### DATASET CONTENT
..............................

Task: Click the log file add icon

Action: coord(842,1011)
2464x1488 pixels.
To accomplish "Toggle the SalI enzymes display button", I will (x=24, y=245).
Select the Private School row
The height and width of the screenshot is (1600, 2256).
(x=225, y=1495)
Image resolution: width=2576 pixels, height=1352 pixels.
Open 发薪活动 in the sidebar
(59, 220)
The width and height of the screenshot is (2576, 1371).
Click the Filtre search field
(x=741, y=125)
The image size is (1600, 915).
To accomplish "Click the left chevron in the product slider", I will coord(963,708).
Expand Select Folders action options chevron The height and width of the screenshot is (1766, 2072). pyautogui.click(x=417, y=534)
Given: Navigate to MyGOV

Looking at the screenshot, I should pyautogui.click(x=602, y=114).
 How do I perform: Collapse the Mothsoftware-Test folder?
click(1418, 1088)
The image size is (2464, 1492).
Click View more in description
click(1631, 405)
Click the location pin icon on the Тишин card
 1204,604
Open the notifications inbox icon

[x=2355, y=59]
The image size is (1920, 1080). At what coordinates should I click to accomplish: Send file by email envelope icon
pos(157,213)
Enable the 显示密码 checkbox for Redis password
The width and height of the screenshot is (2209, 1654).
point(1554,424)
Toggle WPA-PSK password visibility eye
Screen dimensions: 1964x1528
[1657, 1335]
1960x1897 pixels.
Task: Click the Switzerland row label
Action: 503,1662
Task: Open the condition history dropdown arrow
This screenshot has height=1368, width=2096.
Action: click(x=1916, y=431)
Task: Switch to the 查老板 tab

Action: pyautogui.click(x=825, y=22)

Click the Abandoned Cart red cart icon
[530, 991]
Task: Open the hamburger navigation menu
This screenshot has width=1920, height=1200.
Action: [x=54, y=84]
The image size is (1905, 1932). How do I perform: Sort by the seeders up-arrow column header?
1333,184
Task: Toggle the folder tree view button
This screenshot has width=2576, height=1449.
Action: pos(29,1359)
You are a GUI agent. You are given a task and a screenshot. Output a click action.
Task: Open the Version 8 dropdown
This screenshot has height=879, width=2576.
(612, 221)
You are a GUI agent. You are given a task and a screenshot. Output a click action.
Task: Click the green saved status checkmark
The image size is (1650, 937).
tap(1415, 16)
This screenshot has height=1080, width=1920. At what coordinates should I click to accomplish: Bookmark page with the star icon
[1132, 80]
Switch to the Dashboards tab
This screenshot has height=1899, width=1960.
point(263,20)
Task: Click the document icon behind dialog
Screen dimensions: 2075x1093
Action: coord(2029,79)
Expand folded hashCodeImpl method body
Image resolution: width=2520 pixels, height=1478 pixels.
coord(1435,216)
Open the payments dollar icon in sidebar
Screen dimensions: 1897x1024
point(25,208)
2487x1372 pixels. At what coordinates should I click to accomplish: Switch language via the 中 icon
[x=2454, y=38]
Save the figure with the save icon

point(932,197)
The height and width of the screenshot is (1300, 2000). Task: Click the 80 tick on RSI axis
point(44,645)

..............................

### WHAT NEEDS TO BE DONE
For the string "dropdown", go through the entries above and copy each line where it occurs.

### EXERCISE ANSWER
Task: Open the condition history dropdown arrow
Task: Open the Version 8 dropdown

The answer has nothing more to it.